◆ TRY IT ◆
Working through the records below, count the lines that include "next". The reply is that number alone.

Stored items:
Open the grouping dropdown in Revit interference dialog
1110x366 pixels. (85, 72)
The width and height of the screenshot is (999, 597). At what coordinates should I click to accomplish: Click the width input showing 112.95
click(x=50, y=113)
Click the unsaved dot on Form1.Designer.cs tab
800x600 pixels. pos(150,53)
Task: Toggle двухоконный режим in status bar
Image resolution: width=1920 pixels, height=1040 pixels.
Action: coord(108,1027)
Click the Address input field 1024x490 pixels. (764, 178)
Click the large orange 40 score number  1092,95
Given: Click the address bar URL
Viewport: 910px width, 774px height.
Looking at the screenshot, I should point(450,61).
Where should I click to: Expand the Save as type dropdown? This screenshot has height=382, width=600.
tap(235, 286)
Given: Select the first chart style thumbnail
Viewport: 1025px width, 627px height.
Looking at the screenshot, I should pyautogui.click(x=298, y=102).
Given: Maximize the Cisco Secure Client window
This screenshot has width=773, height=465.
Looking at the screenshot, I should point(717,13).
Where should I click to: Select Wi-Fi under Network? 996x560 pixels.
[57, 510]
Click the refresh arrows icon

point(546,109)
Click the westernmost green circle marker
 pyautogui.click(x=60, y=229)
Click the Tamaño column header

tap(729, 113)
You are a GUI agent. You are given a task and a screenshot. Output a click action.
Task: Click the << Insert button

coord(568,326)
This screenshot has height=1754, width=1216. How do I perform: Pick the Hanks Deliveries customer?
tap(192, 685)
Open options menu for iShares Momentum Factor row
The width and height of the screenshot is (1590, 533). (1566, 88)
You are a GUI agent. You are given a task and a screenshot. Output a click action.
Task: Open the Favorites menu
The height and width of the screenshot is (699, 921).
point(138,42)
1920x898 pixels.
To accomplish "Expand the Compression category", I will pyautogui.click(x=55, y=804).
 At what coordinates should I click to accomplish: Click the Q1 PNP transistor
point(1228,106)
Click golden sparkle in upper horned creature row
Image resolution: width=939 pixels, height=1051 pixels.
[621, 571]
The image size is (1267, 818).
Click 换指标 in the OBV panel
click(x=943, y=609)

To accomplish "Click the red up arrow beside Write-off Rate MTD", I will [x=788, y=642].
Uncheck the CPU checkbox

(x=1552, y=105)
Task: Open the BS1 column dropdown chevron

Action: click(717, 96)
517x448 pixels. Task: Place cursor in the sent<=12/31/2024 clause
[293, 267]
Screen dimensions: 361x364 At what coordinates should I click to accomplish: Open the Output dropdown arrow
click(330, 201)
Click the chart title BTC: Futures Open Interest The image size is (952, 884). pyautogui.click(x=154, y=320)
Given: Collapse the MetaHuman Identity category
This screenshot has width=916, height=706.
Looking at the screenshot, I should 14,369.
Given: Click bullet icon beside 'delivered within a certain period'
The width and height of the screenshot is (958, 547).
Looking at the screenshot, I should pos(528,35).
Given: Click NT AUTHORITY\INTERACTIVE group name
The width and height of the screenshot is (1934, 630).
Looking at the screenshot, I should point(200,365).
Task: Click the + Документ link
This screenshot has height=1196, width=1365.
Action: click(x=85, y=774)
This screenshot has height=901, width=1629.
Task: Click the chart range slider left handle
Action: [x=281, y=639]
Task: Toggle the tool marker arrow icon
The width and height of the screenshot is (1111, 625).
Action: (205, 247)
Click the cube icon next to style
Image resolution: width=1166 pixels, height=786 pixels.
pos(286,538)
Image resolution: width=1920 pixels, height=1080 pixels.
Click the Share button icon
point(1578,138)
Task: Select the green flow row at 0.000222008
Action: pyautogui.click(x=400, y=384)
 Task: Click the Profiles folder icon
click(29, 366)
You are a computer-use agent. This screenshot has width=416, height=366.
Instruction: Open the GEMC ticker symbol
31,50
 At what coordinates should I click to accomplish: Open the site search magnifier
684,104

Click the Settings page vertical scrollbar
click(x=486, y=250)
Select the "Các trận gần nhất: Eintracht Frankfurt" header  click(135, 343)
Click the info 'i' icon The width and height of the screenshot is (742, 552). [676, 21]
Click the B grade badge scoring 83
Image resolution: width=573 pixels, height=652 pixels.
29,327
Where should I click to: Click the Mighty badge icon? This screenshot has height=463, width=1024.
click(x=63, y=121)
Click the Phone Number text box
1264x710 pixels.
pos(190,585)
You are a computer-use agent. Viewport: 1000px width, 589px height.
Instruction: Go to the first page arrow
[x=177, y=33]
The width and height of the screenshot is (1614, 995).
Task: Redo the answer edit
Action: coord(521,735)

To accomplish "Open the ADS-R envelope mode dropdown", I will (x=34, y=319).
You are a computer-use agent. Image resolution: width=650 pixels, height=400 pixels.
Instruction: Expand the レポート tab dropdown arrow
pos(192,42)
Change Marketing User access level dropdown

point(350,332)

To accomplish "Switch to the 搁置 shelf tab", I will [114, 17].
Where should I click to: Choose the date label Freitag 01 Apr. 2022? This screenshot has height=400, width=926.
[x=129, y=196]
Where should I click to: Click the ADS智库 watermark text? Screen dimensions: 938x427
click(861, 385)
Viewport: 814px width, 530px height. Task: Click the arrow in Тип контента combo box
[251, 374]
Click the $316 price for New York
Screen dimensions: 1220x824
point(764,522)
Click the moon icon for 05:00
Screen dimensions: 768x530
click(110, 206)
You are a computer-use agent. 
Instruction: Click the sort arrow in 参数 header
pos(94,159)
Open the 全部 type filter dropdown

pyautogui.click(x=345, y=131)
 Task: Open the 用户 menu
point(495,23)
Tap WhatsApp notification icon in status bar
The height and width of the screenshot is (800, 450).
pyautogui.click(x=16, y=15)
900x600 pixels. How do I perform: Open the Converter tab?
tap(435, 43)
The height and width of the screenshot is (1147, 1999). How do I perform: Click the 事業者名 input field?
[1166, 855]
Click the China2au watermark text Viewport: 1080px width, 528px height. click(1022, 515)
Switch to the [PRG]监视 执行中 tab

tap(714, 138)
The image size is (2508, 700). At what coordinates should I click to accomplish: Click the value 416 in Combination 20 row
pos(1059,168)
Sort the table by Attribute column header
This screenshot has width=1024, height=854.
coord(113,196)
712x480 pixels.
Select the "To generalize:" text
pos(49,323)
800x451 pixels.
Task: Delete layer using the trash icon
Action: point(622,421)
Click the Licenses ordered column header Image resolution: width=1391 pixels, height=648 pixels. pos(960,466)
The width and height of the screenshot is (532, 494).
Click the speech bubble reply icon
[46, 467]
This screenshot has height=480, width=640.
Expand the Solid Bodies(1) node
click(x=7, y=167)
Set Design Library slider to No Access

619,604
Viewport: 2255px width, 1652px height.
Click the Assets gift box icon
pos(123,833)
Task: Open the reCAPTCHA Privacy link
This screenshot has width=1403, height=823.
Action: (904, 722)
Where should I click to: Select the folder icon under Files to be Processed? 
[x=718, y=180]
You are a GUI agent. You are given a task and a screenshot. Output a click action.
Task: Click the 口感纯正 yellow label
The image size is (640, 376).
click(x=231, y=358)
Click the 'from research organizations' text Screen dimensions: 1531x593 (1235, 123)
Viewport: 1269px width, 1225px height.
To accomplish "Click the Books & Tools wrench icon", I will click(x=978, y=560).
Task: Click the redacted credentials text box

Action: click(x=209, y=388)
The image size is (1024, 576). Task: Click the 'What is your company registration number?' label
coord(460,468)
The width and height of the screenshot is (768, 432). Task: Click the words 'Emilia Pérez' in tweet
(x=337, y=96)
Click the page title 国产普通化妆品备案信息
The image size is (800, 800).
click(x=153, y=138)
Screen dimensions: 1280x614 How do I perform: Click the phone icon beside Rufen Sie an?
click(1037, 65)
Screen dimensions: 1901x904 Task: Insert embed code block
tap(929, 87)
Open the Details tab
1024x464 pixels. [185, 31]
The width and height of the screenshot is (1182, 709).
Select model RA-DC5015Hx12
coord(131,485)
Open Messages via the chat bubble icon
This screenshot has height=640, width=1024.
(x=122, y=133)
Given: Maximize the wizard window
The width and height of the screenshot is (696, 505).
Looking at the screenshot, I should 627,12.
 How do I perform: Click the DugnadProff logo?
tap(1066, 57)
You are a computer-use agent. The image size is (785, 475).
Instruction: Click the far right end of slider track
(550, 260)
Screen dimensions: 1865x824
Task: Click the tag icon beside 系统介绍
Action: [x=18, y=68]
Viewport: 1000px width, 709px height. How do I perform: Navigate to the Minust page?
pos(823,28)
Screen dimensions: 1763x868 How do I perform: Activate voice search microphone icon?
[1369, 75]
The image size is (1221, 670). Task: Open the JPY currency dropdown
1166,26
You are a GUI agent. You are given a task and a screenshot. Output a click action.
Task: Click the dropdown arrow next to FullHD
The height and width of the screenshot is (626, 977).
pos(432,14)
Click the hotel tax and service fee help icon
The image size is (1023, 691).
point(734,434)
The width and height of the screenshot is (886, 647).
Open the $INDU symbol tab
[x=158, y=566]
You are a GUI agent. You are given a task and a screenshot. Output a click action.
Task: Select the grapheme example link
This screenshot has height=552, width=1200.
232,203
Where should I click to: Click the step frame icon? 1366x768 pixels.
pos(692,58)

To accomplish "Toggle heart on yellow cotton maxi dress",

◆ OUTPUT FOR THIS EXERCISE ◆
2